Tony at Cobble Hill Super Service, in Brooklyn, New York reminds drivers to use the accelerator to control the car—not the breaks—especially in stop and go traffic. “Cars are meant to flow,” he says, adding the importance of keeping your distance from the car in front of you. “If you’re worried about the guy in back of you honking, DON’T,” he says.
You don’t exercise without warming up, so why would you expect your car to do so? Experts say the first few minutes after you’ve turned your car on are the minutes in which you’ll get the worst gas mileage if the car isn’t properly warmed up before you start moving.
Keep your car in best shape possible. Yes, there’s a reason for taking it in every three to five-thousand miles (depending on what type of car you have) for a tune-up. Top condition=top gas mileage. Tony says your car should go in for service four times a year. (Schedule one of those visits at the same time as you need to get your inspection done.) “If you service your car properly, not only will you save gas, but typically you shouldn’t have to service it for anything else,” he adds.
Filters and fluids should be maintained all year, as the older your filters and fluids, the more restrictions your car will have-and those eventually all play into gas mileage. Check your manual, as Tony says it should be, “idiot proof.”
He also reminds drivers to check your suspension. “If the car is dragging, you have to use more fuel to accelerate.” The recommendation?Check your suspension at some point between 50 and 60-thousand miles.
Keeping tires inflated to the recommended pressure for your car can improve your gas mileage by more than 3 percent, according to the U.S. Environmental Protection Agency. The EPA also says by using the manufacturer’s recommended grade of motor oil, you could improve your gas mileage by 1 to 2 percent.
Many in the industry say it is worth it to use the “super” grade of gasoline, saying it burns slower and in the long-term you’ll save money, plus it’s better for both the car and the environment. Tony puts forth the challenge to, “…use regular VS super over the course of a full year—you’ll see the savings.” He also says to buy top tier brands of gasoline so you know what you’re getting.
With a little bit of planning, there are plenty of other ways to save extra gas money. If possible, drive during “off peak” hours both during the day and at night. Various car and driver studies show the average driver wasting between 40 and 60 hours a year just stuck in traffic.For instance, Inrix, a provider of traffic information, driver services and apps, found that in Los Angeles in 2011, drivers sat in traffic for 57 hours a year on average.

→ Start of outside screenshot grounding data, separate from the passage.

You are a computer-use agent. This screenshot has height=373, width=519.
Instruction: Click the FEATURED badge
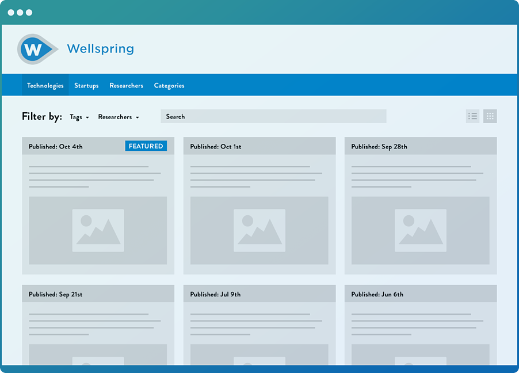(146, 146)
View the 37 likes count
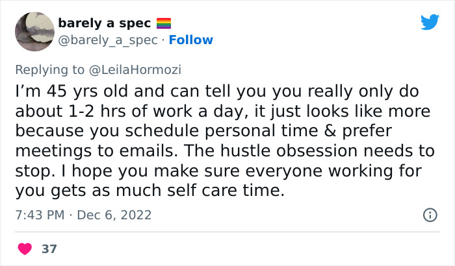 pos(49,249)
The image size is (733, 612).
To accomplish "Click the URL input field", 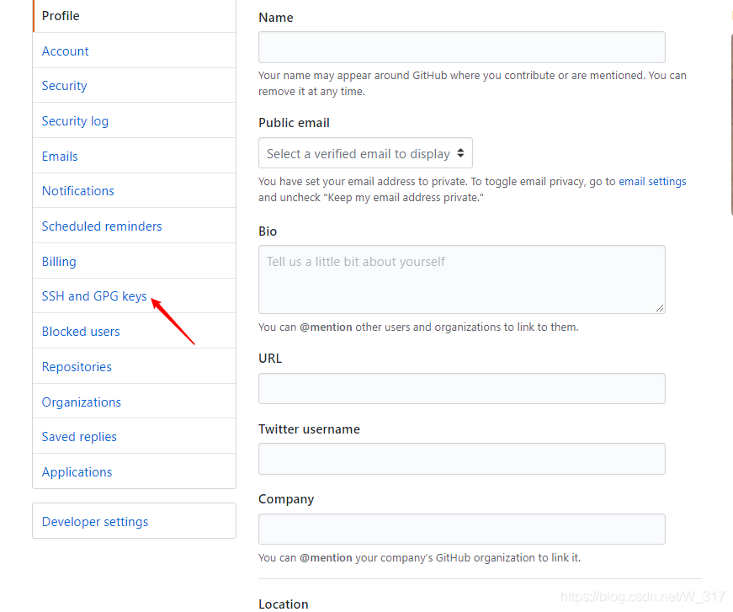I will (461, 388).
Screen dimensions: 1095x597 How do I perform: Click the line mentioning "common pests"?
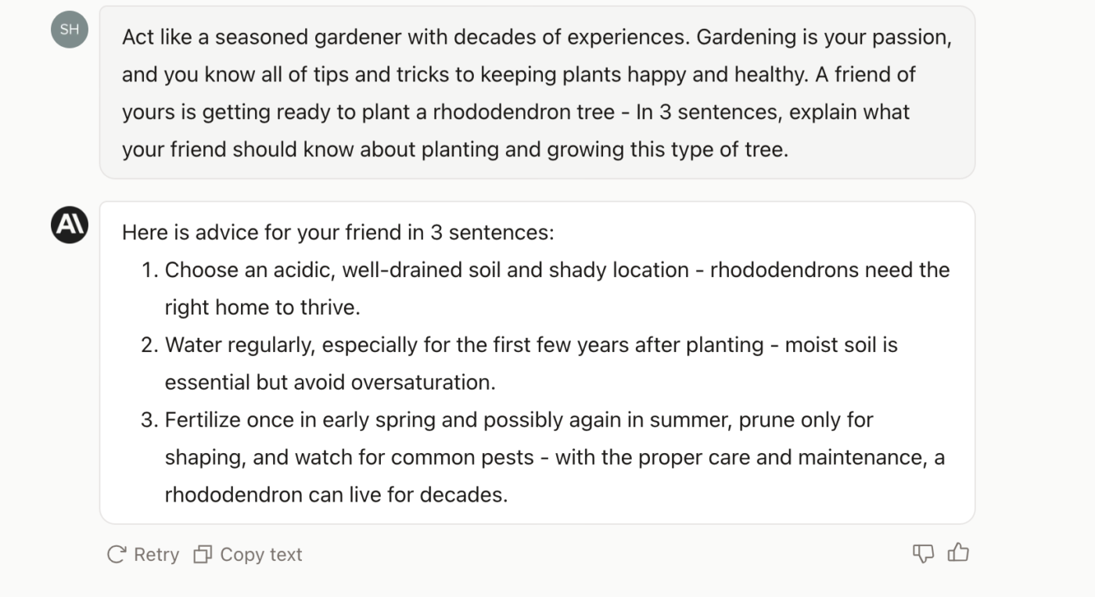coord(555,458)
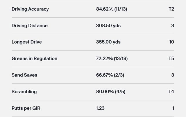Click the 84.62% (11/13) driving accuracy value
Viewport: 186px width, 117px height.
111,9

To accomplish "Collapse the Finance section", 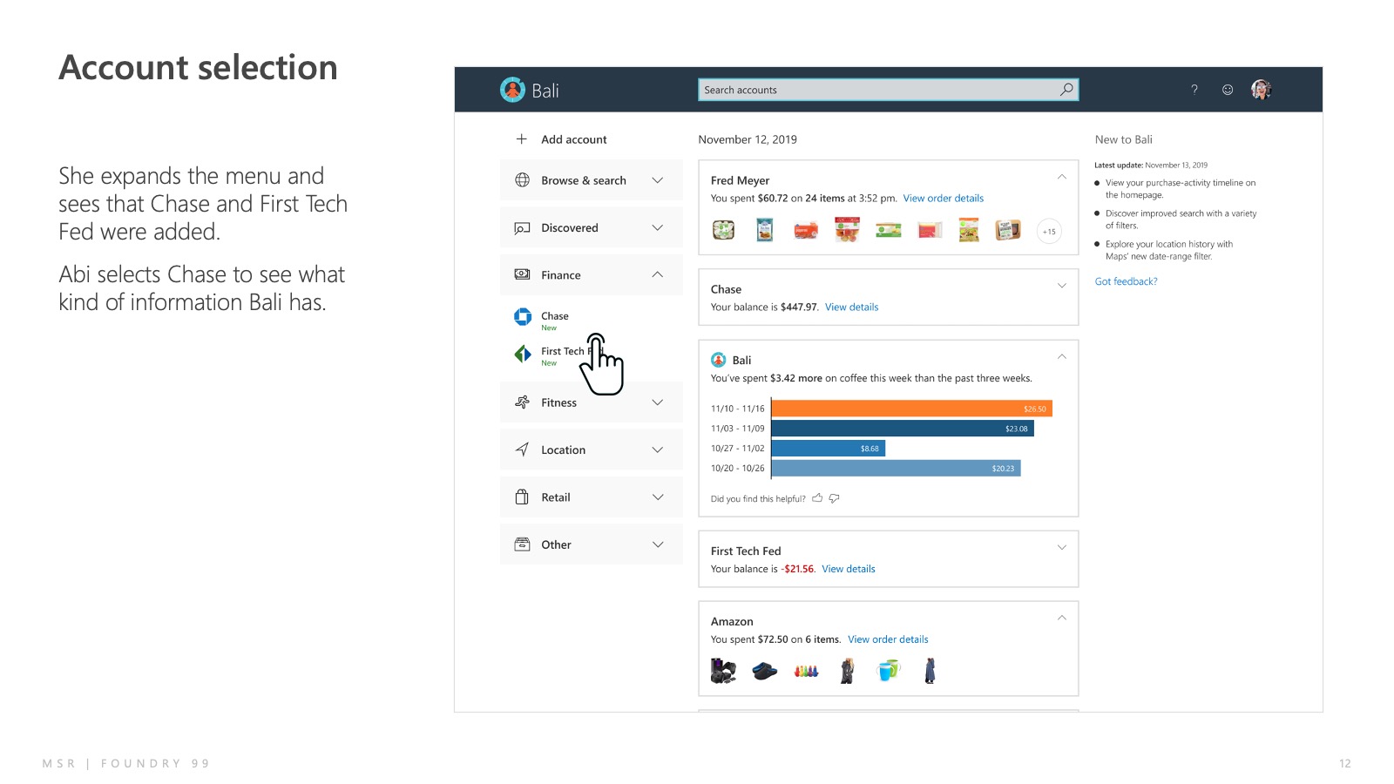I will [658, 275].
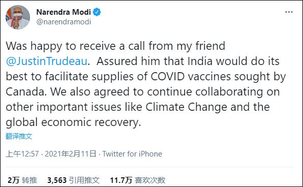The height and width of the screenshot is (187, 303).
Task: Click the 3,563 quote count number
Action: [57, 180]
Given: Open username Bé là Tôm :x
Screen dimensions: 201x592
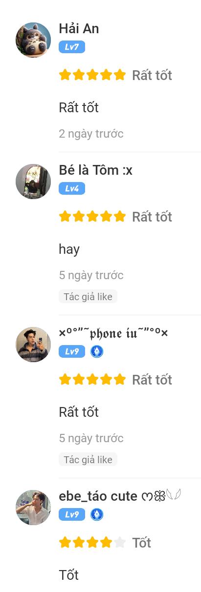Looking at the screenshot, I should pyautogui.click(x=96, y=170).
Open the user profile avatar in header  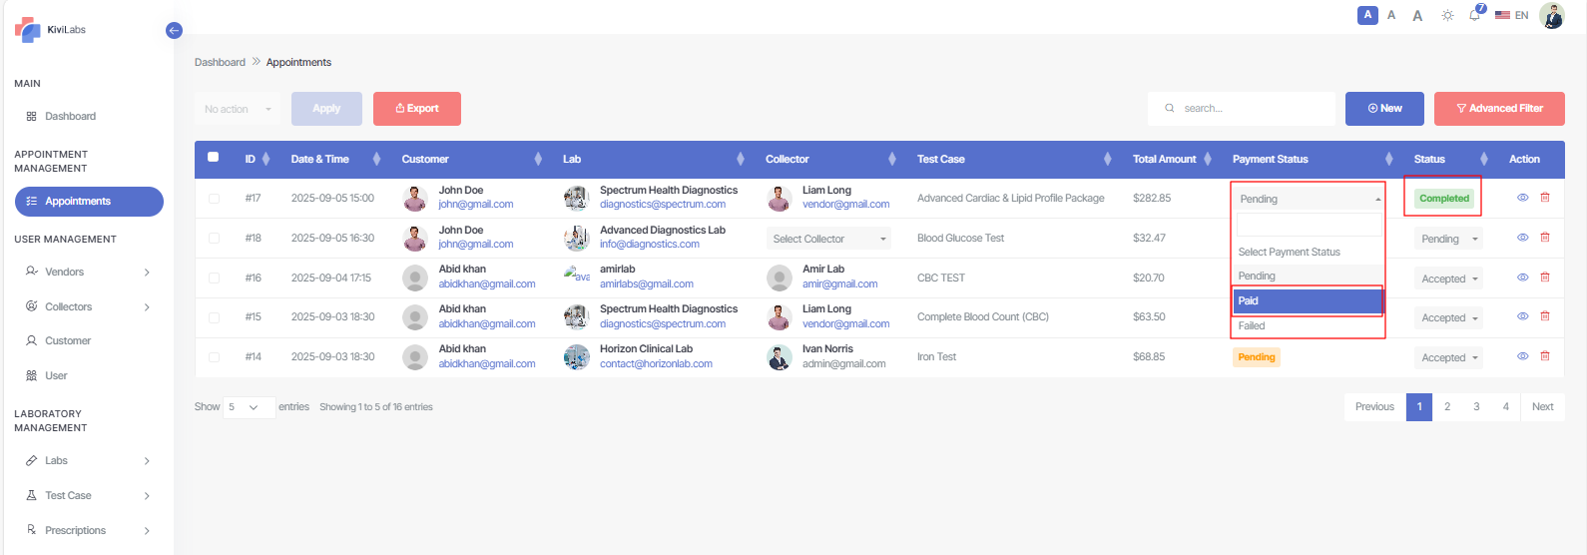(1552, 15)
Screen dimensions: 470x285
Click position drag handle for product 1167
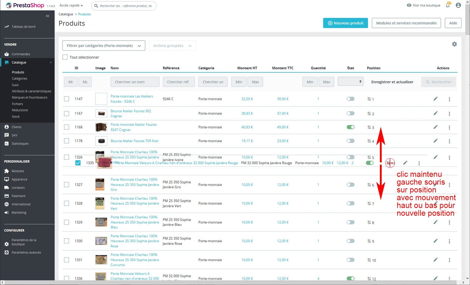tap(369, 114)
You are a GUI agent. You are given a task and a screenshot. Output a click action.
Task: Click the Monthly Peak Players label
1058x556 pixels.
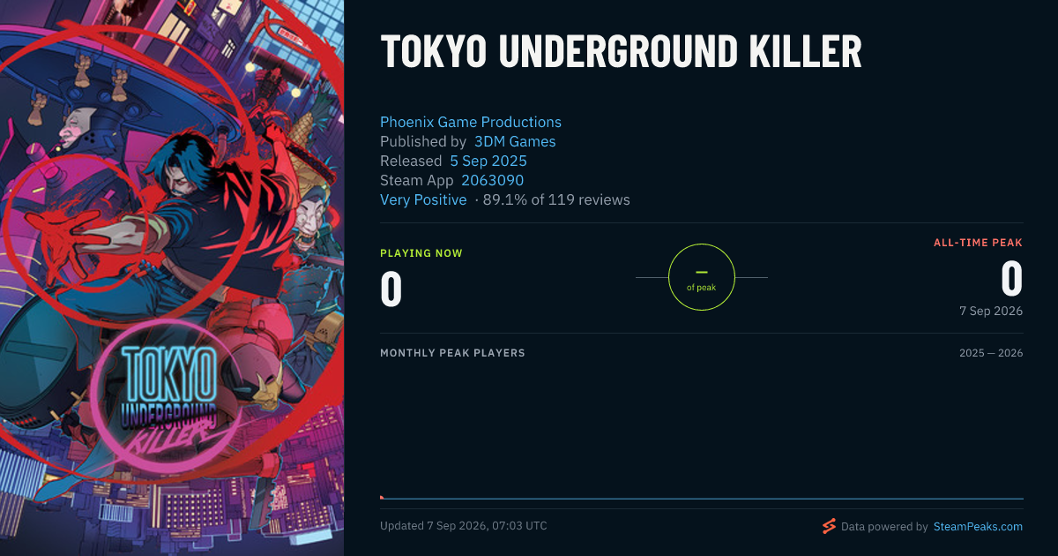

In New York that year, drivers averaged 56 hours a year of wasted traffic time. And there are seemingly more cars on the road now.
What’s the shortest path from point A to point B? Take a moment and check your route so you don’t get lost. Double check your GPS suggested route to make sure there’s no big traffic hindrance such as construction or flooding, for instance.
Buy cheap gas—using apps such as “Gas Buddy,” may help you find the cheapest and closest gas prices in your area.
There’s no shame in taking public transportation! Trains, buses and subways all offer alternatives that are generally cheaper than if you were to drive yourself. (Guaranteed personal gas savings if you’re not driving!) You may also be surprised at how much work you can get done on public transport. Take advantage if you live in a place that provides good public transport alternatives.
Still driving? Don’t forget the carpool or rideshare option. Not only is it good for your wallet, it’s potentially good for your social life. And in many cities with HOV lanes, you may have the chance to move through traffic at a quicker pace than if it’s just you behind the wheel.
Heeding one or all of these tips is a guaranteed way to save gas NOW.